La misma fuente señala que la inversión privada se mantiene en niveles bajos. Cuando las empresas postergan o cancelan proyectos, el efecto se traslada al empleo formal y a la oferta de bienes y servicios. Sectores como construcción, energía e industria suelen ser los primeros en resentir una caída sostenida de la inversión.
En materia de precios, PanAm Post reporta que la inflación vuelve a mostrar una tendencia al alza. Tras los descensos logrados en años anteriores, una reversión golpea el poder de compra de los hogares, encarece el crédito y reduce el margen para que la política monetaria sostenga estímulos a la actividad productiva.

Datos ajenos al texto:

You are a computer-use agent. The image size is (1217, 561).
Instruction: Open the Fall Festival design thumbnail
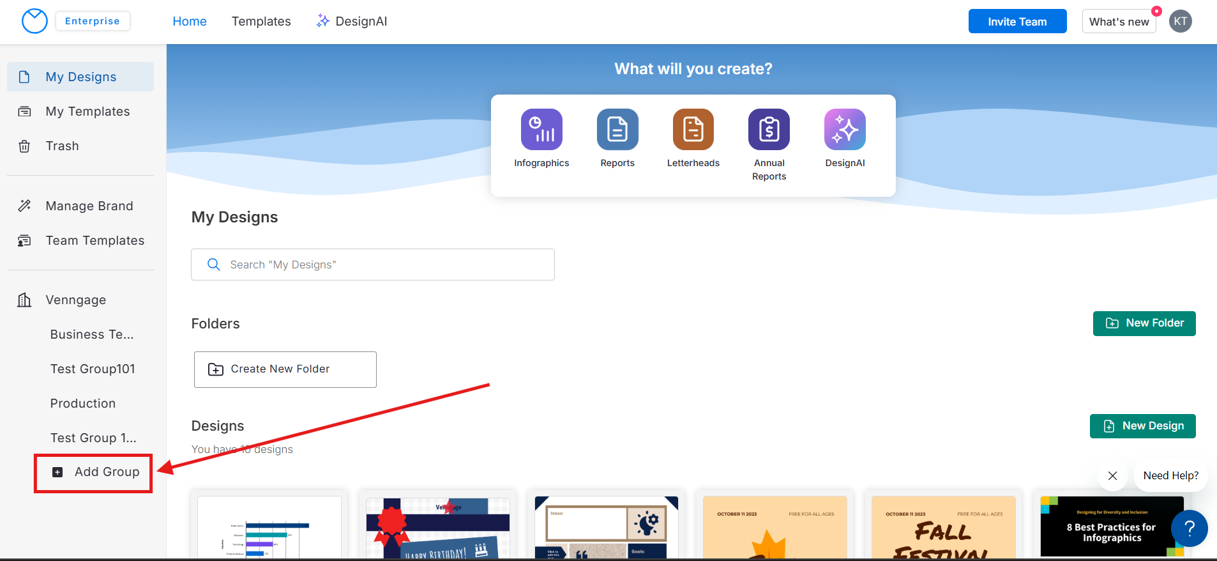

El contexto fiscal que recibe De la Espriella es resultado de años de compromisos de gasto que crecieron por encima de los ingresos tributarios. El gobierno entrante hereda, además, una conversación pendiente sobre la reforma tributaria y el papel de los impuestos en el financiamiento del Estado.
En el frente de inversión, el país venía enfrentando dudas por la estabilidad jurídica, la seguridad en algunas regiones y la velocidad de los trámites. La baja inversión que menciona la fuente es coherente con un entorno en el que los capitales buscan mercados con reglas claras y menor riesgo percibido.
Para la ciudadanía, la combinación de déficit, inversión baja e inflación creciente tiene efectos directos. Los hogares perciben mayor presión sobre el costo de la canasta familiar, los empresarios pequeños y medianos enfrentan créditos más caros, y los trabajadores sienten la desaceleración del empleo formal.
La fuente no detalla medidas específicas del nuevo gobierno para atender estos frentes, pero el orden de los desafíos plantea prioridades claras: cerrar la brecha entre ingresos y gastos, recuperar la confianza del sector privado y contener la inflación sin frenar la recuperación económica.
PanAm Post enmarca este panorama como el terreno sobre el cual Abelardo de la Espriella deberá construir su agenda económica. El primer año de gestión será clave para observar si se traducen en políticas públicas las señales de alerta que hoy presenta el tablero macroeconómico.